- **Material for this exercise**
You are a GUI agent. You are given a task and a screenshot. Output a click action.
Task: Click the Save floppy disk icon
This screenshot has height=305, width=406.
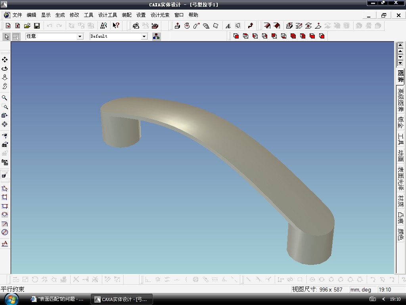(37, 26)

...

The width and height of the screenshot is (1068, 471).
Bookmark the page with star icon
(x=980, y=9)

* * *

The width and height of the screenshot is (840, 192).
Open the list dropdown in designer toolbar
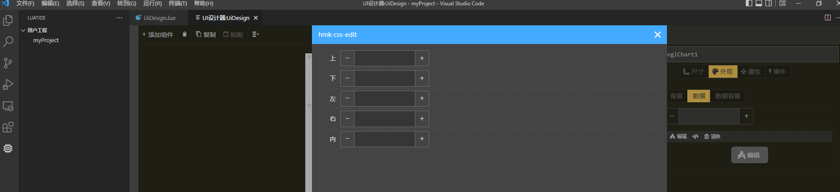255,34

- **Description of the task**
Identify every line in the items that contains the string "icon", and copy each of those lines.

- **Written solution**
Task: Click the Save floppy disk icon
Bookmark the page with star icon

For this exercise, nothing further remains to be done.